10.A study on plasma leptin and total cholesterol in attempted suicide depressive patients
Weihua WANG ; Hanqing ZHAO ; Guangjian WANG ; Zixiang SONG ; Zhansheng BAI ; Tongjun YAN ; Yunzhuang XUE ; Aifang ZHONG ; Li WANG
Chinese Journal of Behavioral Medicine and Brain Science 2010;19(10):918-920
Objective To investigate the possible role of plasma leptin and total cholesterol in the pathophysiology of attempted suicide in depressive episode patients. Methods The subjects were 25 depressive episode patients who had recently attempted suicide and 30 depressive episode patients without suicide attempt. The Hamilton Depression Rating Scale-24 items ( HAMD24 ), Beck Helpless Rating Scale (BHS) and Self-rating Idea of Suicide Scale (SIOSS) were used to evaluate the severity of symptoms. In addition, 32 individuals who took part in health examination were selected as health control group. Body height and weight were measured to get body mass index (BMI) of all objects, and plasma leptin and total cholesterol were measured by venous blood before taking pill. Results (1)HAMD score , BHS score and SIOSS score in patients with attempted suicide were higher than patients without suicide (P < 0.01 ). (2) The total cholesterol and plasma leptin in patients with attempted suicide ( (3.3 ±0.9)mmol/L, (6.1 ±3.7)μg/L)were lower than that in patients without suicide( (3.6± 1.2)mmol/L, (9.4 ± 4.4)μg/L; P < 0.05 ~ 0. 0l ), while total cholesterol and leptin in patients without suicide attempt ( (3.6 ± 1.2 ) mmol/L, ( 9.4 ± 4.4 ) μg/L) were lower than that in normal controls ( ( 4.8 ± 0.9 )mmol/L, ( 13.4 ± 6.7 ) μg/L; P < 0.05 ~ 0.01 ). (3) Plasma leptin and total cholesterol of all patients were positively correlated with BMI(P<0.01 ). Moreover, plasma leptin and total cholesterol in patients with attempted suicide and patients without attempted suicide were inversely positively correlated with HAMD score , BHS score and SIOSS score.
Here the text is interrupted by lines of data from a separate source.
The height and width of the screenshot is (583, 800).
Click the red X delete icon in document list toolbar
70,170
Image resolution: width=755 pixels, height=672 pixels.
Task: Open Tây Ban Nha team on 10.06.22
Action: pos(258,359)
Plasma leptin was significantly positively correlated with total cholesterol in patients with attempted suicide and patients without suicide, but there was no significant difference in normal controls(P> 0. 05). Conclusion The results suggest that decreased plasma leptin is related to the pathophysiology of attempted suicide in depressive episode patients.